* WHAT IS EXPECTED *
Look through the data below, and copy each line that carries the word "extension".

* RAW DATA *
—————

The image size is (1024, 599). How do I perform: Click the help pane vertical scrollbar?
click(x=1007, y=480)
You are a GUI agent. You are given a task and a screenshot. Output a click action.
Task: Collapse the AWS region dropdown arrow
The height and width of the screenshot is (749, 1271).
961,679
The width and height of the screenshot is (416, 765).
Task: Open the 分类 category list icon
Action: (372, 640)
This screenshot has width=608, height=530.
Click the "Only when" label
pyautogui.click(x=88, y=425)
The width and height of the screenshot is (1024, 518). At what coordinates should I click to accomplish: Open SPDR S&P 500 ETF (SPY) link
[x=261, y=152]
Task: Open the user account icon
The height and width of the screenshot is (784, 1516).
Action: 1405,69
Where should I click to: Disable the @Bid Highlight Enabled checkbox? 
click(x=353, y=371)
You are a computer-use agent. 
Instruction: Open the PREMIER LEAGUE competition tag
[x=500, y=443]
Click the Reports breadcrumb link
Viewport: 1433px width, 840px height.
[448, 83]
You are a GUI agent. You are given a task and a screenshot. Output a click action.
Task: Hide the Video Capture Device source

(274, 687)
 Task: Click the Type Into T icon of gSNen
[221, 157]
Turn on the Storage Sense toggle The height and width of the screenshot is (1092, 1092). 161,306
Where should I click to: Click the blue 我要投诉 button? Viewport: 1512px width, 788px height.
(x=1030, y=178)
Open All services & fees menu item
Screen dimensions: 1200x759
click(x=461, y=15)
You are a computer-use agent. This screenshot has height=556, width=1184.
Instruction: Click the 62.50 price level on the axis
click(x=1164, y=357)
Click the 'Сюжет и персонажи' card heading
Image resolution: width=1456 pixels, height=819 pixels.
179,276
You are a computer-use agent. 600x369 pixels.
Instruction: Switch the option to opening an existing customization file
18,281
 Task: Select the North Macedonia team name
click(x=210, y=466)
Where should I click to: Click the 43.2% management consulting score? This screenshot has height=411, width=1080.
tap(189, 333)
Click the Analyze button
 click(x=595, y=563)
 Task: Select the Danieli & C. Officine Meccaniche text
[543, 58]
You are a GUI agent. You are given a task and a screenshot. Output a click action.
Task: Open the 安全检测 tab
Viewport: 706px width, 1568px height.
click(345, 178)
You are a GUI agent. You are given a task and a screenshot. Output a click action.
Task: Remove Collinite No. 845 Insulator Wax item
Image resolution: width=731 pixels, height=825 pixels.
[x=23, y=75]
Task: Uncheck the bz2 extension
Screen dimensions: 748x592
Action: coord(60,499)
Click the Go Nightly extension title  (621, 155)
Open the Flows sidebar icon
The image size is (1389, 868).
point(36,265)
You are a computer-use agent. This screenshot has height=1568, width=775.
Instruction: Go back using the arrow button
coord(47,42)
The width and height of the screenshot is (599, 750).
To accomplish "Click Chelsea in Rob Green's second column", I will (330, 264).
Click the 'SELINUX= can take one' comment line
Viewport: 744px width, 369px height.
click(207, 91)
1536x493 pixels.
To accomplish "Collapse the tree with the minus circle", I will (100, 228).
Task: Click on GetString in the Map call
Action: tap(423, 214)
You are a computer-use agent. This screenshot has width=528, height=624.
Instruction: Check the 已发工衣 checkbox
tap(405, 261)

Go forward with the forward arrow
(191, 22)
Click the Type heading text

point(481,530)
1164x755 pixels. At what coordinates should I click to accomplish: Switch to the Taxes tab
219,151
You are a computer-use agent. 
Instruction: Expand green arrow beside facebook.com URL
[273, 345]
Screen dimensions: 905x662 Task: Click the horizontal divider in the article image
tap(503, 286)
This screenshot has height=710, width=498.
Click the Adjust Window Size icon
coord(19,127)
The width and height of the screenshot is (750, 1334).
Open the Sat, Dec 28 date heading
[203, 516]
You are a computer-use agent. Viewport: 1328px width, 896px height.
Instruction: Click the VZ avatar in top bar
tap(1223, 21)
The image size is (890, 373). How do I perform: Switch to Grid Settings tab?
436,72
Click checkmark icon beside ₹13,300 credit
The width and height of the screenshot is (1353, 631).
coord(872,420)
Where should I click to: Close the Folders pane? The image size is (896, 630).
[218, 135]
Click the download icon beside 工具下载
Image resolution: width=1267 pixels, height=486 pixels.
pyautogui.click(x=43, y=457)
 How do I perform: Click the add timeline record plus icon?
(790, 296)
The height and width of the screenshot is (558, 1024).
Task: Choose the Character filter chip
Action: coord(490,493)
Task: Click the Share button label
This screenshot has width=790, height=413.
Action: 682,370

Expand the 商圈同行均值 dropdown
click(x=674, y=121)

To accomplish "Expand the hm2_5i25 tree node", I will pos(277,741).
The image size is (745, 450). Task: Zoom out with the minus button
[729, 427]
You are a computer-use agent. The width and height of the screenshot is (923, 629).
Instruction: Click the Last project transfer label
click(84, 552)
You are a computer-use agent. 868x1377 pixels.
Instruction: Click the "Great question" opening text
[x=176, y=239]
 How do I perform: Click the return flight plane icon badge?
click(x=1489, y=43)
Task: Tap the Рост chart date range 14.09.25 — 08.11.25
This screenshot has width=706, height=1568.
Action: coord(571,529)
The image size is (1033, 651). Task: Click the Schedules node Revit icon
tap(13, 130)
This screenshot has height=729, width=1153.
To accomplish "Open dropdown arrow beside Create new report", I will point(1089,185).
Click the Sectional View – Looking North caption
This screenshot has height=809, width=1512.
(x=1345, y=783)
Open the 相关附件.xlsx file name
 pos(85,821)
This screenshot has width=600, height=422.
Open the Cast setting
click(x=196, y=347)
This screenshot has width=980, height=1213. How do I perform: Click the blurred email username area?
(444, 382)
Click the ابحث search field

—————

* EXPECTED ANSWER *
Task: Uncheck the bz2 extension
Click the Go Nightly extension title  (621, 155)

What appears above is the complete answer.